MATERIAL SHOWN Block Start
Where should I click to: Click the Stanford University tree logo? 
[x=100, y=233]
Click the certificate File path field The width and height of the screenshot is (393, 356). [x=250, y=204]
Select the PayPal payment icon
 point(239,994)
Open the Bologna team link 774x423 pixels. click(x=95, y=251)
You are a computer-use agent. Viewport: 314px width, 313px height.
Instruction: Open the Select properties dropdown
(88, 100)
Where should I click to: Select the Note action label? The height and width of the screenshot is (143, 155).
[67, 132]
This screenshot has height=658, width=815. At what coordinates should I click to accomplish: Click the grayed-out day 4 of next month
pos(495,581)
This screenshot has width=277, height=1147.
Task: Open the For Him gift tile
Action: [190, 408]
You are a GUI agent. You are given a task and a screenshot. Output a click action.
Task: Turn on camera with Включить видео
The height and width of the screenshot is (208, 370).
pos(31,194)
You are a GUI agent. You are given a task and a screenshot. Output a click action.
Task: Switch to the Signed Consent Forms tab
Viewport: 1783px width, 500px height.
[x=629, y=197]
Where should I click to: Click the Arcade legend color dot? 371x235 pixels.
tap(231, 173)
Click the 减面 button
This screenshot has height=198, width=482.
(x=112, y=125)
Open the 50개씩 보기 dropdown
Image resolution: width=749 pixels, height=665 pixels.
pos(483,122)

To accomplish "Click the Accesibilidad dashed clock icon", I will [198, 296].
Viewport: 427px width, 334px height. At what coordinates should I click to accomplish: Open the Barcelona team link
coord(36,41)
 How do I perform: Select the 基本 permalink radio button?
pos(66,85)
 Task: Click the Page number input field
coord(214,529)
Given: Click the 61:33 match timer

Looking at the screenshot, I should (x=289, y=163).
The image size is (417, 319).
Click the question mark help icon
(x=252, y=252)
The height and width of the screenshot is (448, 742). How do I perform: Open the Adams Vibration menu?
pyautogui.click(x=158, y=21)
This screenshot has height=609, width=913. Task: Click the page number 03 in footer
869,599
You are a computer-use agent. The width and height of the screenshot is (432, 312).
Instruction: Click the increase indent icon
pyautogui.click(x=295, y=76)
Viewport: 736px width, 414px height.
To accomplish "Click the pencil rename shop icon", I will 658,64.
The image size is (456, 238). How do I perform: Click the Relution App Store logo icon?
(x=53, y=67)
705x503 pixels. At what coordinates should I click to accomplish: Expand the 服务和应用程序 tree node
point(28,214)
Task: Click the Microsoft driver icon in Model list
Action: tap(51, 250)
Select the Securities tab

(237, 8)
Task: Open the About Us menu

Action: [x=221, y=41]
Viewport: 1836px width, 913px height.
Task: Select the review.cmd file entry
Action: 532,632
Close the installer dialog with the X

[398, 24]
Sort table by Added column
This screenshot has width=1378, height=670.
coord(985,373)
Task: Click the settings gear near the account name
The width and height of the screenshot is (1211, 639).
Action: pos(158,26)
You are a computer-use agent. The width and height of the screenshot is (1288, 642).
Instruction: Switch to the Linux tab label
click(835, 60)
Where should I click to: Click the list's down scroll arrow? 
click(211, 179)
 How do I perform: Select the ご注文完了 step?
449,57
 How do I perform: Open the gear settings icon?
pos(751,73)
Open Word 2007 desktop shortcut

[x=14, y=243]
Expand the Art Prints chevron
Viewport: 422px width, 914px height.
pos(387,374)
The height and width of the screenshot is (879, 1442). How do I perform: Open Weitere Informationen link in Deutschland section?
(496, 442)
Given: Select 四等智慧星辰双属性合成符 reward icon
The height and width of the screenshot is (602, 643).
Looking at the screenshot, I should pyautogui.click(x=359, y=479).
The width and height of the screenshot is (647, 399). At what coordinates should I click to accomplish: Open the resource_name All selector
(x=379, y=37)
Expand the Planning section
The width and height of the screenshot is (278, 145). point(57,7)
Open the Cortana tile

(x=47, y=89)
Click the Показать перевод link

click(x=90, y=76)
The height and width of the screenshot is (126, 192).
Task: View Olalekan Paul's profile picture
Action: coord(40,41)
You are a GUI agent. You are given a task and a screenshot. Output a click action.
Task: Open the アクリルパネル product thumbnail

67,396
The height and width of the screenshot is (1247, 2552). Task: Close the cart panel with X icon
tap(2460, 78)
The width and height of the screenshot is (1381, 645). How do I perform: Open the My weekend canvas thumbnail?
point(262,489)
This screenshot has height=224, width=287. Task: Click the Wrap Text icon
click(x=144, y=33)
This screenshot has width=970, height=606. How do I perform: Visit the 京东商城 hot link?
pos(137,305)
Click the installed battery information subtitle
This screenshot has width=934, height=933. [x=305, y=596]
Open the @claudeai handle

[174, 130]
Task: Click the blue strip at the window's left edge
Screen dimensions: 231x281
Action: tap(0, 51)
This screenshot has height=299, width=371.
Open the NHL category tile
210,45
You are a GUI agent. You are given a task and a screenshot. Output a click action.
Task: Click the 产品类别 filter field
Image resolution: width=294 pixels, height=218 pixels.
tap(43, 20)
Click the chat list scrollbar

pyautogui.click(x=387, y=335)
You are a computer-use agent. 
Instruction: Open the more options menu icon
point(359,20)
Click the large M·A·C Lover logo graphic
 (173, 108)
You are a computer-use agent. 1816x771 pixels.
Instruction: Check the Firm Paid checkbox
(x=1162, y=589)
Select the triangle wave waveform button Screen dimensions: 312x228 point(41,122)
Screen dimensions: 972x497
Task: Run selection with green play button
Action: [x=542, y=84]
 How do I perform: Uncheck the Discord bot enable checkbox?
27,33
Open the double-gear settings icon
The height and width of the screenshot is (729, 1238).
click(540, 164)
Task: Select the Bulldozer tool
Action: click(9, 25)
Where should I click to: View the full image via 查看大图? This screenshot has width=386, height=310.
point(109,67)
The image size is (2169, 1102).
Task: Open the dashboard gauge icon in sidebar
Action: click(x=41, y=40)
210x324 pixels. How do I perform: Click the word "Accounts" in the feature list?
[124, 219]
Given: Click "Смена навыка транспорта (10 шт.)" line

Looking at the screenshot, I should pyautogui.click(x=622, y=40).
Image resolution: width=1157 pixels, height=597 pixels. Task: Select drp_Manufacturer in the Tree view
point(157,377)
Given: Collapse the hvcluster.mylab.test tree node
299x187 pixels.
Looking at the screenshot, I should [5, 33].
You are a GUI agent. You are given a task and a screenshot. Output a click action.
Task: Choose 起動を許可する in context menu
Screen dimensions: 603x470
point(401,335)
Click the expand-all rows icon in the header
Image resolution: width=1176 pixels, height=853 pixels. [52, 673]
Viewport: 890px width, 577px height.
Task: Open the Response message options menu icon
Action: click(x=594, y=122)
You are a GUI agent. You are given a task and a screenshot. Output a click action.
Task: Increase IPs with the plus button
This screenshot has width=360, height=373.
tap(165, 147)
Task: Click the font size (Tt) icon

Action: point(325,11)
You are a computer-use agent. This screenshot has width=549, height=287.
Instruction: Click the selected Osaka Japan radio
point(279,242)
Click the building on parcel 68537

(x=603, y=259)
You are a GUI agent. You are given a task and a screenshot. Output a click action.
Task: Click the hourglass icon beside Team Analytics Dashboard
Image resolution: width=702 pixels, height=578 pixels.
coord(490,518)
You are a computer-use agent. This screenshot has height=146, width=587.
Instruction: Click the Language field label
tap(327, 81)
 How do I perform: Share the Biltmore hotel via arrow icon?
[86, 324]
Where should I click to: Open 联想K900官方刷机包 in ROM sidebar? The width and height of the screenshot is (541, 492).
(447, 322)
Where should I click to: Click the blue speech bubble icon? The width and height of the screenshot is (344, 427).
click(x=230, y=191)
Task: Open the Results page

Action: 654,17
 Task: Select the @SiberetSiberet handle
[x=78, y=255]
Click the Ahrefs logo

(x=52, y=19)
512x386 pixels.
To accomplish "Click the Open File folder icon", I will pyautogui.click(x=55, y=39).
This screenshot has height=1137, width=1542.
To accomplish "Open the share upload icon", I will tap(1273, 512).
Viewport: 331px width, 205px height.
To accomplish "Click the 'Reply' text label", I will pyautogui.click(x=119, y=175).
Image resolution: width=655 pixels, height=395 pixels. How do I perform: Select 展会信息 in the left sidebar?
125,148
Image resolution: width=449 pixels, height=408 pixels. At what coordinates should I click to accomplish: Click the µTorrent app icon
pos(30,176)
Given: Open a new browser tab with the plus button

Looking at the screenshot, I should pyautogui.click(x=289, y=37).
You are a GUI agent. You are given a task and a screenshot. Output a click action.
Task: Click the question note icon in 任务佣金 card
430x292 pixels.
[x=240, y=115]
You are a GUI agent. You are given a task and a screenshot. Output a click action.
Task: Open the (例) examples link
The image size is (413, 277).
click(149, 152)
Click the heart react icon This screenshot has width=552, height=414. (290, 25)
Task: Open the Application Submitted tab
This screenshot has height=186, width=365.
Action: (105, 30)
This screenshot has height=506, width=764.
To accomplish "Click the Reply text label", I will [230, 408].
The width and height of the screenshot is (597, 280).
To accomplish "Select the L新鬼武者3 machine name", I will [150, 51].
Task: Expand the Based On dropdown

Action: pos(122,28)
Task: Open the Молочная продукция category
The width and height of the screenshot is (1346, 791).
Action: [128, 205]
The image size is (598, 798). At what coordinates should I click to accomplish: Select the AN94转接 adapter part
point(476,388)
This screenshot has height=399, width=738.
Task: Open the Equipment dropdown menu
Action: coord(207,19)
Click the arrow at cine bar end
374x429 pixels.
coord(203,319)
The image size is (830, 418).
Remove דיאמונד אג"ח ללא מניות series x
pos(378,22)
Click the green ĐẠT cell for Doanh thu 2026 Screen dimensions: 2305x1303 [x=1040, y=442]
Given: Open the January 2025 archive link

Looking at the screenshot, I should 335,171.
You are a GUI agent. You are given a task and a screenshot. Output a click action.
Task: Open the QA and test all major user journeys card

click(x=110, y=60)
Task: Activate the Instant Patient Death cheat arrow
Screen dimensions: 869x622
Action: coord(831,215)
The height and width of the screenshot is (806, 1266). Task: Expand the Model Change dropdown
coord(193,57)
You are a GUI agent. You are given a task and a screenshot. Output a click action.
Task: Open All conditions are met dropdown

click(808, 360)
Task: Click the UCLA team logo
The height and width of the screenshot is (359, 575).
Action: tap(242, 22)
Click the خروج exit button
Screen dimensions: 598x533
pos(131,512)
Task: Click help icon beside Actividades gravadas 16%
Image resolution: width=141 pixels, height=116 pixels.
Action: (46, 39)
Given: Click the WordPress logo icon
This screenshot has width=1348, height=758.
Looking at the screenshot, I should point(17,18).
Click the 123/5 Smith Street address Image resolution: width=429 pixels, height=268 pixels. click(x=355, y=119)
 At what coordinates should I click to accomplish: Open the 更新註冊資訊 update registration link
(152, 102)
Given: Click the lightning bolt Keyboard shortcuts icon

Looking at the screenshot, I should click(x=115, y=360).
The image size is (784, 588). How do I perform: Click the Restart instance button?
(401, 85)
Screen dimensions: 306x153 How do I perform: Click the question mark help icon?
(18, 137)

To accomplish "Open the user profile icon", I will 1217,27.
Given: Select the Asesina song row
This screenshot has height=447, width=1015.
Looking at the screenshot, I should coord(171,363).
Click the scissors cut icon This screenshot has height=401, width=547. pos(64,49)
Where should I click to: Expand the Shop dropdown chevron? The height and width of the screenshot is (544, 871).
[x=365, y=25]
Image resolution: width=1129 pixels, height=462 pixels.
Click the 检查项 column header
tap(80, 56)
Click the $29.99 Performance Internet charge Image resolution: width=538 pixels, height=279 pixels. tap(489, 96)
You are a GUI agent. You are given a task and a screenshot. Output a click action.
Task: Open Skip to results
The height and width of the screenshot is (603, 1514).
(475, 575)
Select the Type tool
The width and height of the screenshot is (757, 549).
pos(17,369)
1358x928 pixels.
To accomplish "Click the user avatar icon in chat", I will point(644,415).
MATERIAL SHOWN Block End
Report each line of the records that holds the word "computer".

**TASK SOLUTION:**
You are a computer-use agent. Viewport: 314px width, 313px height.
You are a computer-use agent. The width and height of the screenshot is (432, 312).
You are a computer-use agent. The width and height of the screenshot is (1288, 642).
You are a computer-use agent. 
You are a computer-use agent. 1816x771 pixels.
You are a computer-use agent. This screenshot has width=549, height=287.
You are a computer-use agent. This screenshot has height=146, width=587.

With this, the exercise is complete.